━━━━━ Texte présenté ━━━━━
Y a-t-il une pensée sans langage ?
Pour un sujet tel que celui-ci, l’approche classique - et scolaire - consisterait à examiner :
- la thèse : oui, la pensée précède le langage, il n’y a pas de langage sans que la pensée ne soit déjà là, c’est la pensée qui crée le langage,
- l’antithèse : non, s’il n’y a pas de langage, ce qu’on a dans la tête ne peut être qualifié de « pensée », c’est le langage qui structure la pensée,
- quant à la synthèse, elle serait alors à déterminer en fonction des arguments avancés en toute objectivité pour ou contre l’une et l’autre des hypothèses.
Comme nous ne sommes pas en train de refaire une dissertation de terminale[1], j’ai essayé ici d’apporter un éclairage différent à la réflexion sur cette question. Il consiste essentiellement à « se regarder penser » pour voir comment ça se passe, afin d’en tirer des conclusions, si cela est possible.
Plusieurs choses sautent immédiatement aux yeux :
- quand je pense, je le fais en général avec des mots, des phrases, que je prononce « in petto », en moi-même. Du moins, c’est ce que je fais quand j’essaie de penser de manière à peu près rationnelle, comme ce que je suis en train de faire ici et en ce moment sur ce sujet.
- c’est aussi ce qui se produit dans des tas d’autres circonstances qui sont des « faits de l’esprit », souvent préalables à des actions : « Tiens, il est temps que j’aille faire ma toilette ». « Qu’est ce qu’on va manger à midi ? » « Il faut que j’aille chez le coiffeur demain » etc. Si le langage n’existait pas, pourrais-je me poser ce genre de questions ? Ou alors y a-t-il en nous un langage non verbal nécessaire pour « penser » les actions avant de les accomplir ?
━━━━━ Extraits des données ━━━━━
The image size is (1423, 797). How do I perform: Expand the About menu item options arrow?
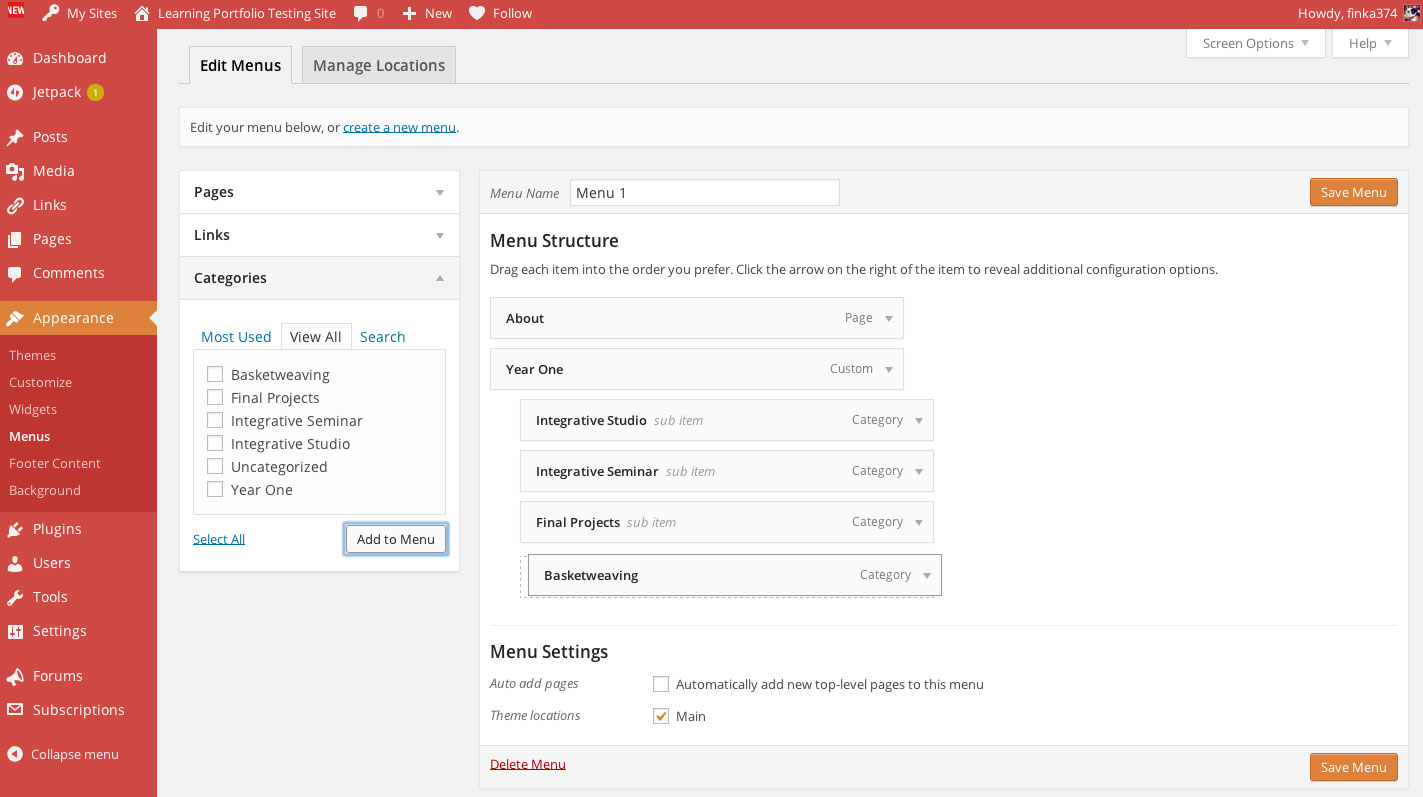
━━━━━
━━━━━ Extraits des données ━━━━━
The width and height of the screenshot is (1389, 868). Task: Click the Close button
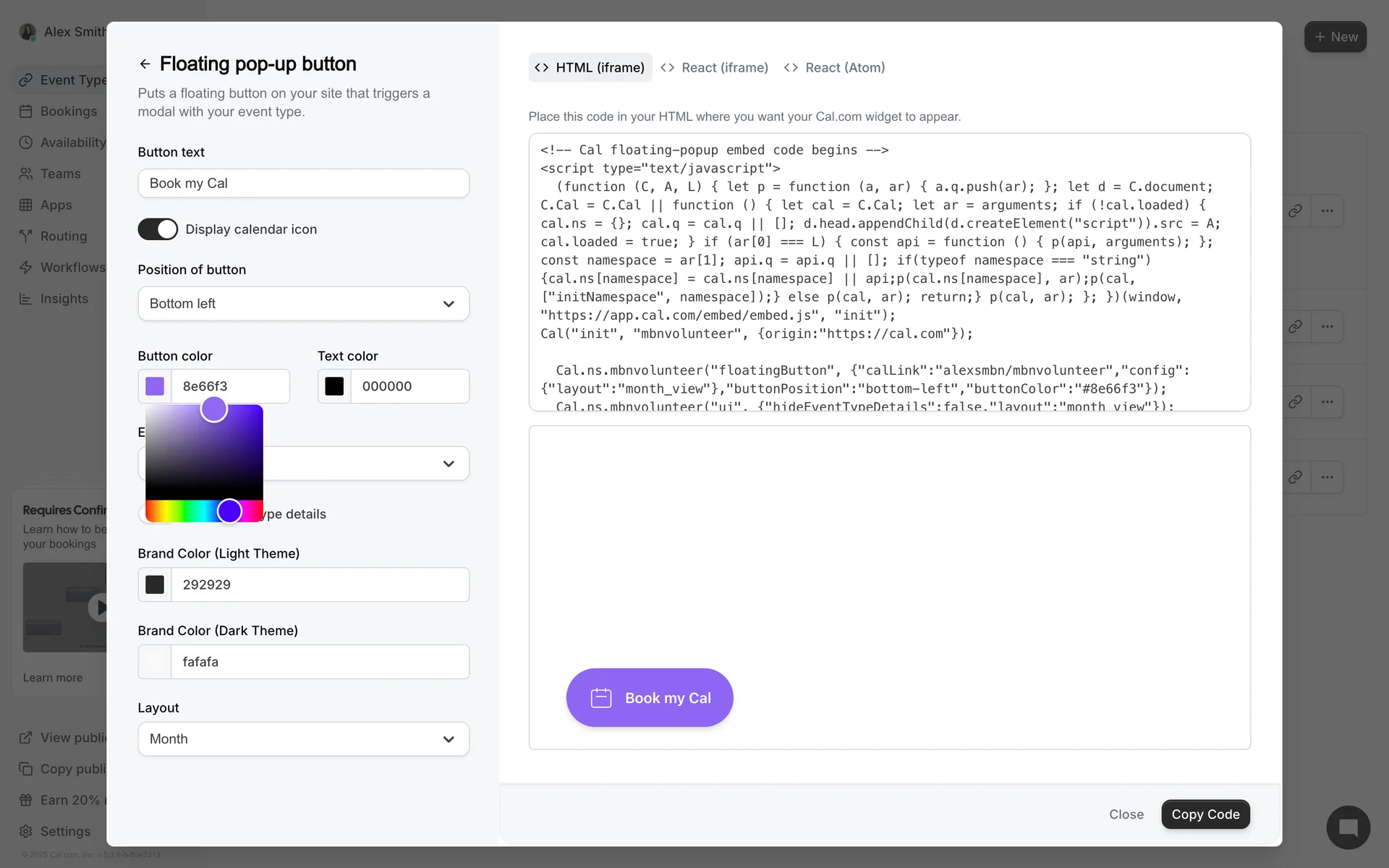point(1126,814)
━━━━━
Questions de compréhension →
1. Condensez en une ou deux phrases le paragraphe du texte présenté qui commence par « Comme nous ne sommes pas en train », sans perdre ses faits principaux.
2. D'après le texte présenté, que structure le langage selon l'antithèse ?
3. Pour chaque affirmation, dites si elle concorde avec le texte présenté. Répondez par oui ou non et citez les mots du texte qui tranchent.
(a) Selon la thèse, c'est la pensée qui crée le langage.
(b) Lorsqu'on essaie de penser de manière à peu près rationnelle, on le fait en général sans mots.
(c) La synthèse est déterminée d'avance en faveur de l'une des deux hypothèses.

Réponses →
1. Plutôt que de refaire une dissertation de terminale, le texte cherche à éclairer autrement la question. Il s'agit de « se regarder penser » pour observer comment cela se passe et en tirer des conclusions, si possible.

2. La pensée.

3.
(a) Oui : « c’est la pensée qui crée le langage ».
(b) Non : « quand je pense, je le fais en général avec des mots, des phrases ».
(c) Non : « elle serait alors à déterminer en fonction des arguments avancés en toute objectivité pour ou contre l’une et l’autre des hypothèses ».